VG2020 : à quatre jours du reste de leur vie
« Tout ce que je sais, c’est que je ne sais rien ». Citer Socrate est une habitude sur la route du Vendée Globe ces derniers jours. La course à la victoire est plus ouverte que jamais : ils sont au moins sept à pouvoir encore y prétendre alors qu’ils devraient atteindre les Açores dans la nuit. Derrière, Armel Tripon confie ses états d’âme, Maxime Sorel a enfilé son costume de pêcheur et Alexia Barrier continue de faire preuve d’une sacrée combativité.
Suspense total, nouvel épisode
Il y a d’abord un constat qui ne change pas depuis le début de la semaine. Ce matin, c’était Louis Burton qui s’y collait pour l’expliquer : « C’est rare d’avoir autant de bateaux aussi serrés à quatre jours de l’arrivée. C’est assez dingue et c’est très difficile de faire des pronostics ». Le skipper de Bureau Vallée 2 annonce la suite : « Dans 24 heures, on passe un front et 20 heures plus tard, on empanne vers les Sables d’Olonne ». « Une dépression secondaire les attend vers l’ouest et devrait les emmener jusqu’à l’arrivée », décrypte Sébastien Josse, consultant météo du Vendée Globe.
Dans ce rush final, Louis Burton, Charlie Dalin et Boris Hermann avaient pris un « léger avantage » hier.

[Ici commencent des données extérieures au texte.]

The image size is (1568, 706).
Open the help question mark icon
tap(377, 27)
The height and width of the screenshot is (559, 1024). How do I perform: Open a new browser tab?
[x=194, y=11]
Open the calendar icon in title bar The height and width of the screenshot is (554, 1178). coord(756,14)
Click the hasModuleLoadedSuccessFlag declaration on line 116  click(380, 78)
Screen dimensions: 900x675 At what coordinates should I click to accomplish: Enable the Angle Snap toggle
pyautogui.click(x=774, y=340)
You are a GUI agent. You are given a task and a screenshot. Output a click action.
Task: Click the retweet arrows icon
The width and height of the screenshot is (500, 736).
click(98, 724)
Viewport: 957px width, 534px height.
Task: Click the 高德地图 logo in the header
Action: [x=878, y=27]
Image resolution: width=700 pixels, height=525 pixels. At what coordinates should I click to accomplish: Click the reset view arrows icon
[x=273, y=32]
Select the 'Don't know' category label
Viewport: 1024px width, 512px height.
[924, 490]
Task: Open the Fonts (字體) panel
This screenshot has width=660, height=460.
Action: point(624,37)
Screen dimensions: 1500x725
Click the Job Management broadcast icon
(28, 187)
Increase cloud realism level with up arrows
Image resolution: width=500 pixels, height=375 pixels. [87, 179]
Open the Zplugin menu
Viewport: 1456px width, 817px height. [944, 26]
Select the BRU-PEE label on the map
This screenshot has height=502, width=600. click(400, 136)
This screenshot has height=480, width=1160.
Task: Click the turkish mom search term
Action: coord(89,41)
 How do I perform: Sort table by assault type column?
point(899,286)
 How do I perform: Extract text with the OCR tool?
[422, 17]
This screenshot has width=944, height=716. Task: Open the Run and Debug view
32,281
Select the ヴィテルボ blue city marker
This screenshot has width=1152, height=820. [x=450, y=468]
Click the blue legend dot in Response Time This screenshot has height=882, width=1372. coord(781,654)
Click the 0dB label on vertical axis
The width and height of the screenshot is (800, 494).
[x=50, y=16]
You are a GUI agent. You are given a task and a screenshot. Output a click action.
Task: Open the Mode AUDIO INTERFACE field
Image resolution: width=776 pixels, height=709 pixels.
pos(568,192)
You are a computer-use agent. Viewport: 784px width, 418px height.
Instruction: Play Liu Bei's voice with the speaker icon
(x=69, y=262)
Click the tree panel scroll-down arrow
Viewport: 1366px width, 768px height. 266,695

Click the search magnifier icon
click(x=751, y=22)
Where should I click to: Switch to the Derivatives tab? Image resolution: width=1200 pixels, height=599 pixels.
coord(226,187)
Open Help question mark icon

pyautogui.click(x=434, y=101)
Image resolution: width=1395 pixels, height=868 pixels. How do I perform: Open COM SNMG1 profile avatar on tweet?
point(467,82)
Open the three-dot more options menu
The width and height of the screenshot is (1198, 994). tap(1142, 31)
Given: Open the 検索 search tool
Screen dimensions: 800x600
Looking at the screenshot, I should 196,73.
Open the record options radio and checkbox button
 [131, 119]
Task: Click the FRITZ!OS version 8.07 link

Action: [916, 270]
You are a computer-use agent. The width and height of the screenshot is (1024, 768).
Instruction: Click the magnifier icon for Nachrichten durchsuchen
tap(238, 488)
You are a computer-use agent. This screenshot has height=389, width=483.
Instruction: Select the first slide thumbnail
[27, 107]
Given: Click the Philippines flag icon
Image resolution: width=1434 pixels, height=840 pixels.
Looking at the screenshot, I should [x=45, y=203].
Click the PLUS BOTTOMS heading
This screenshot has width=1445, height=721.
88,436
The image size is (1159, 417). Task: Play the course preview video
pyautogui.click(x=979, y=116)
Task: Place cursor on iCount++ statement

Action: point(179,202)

Aujourd’hui, ils sont sept – avec Thomas Ruyant, Yannick Bestaven, Damien Seguin et Giancarlo Pedote – à pouvoir encore viser le podium… À ne plus rien n’y comprendre ! La certitude, c’est qu’ils contournent l’anticyclone des Açores et qu’ils devraient atteindre l’archipel portugais dans la nuit. Ensuite, rien ne sera facile : il faudra probablement zigzaguer jusqu’aux Sables d’Olonne. « C’est clair qu’on va tournicoter », confirme Thomas Ruyant (LinkedOut). Yannick Bestaven, qui estime « être encore en lice pour le podium », confiait ce matin : « Il y aura pas mal de variations de vent, pas mal d’empannages… Il va y avoir du sport ! » Le skipper de Maître Coq IV, qui a des difficultés à manœuvrer sans balcon, assure qu’il a retrouvé un moral d’acier, comme ses rivaux du moment.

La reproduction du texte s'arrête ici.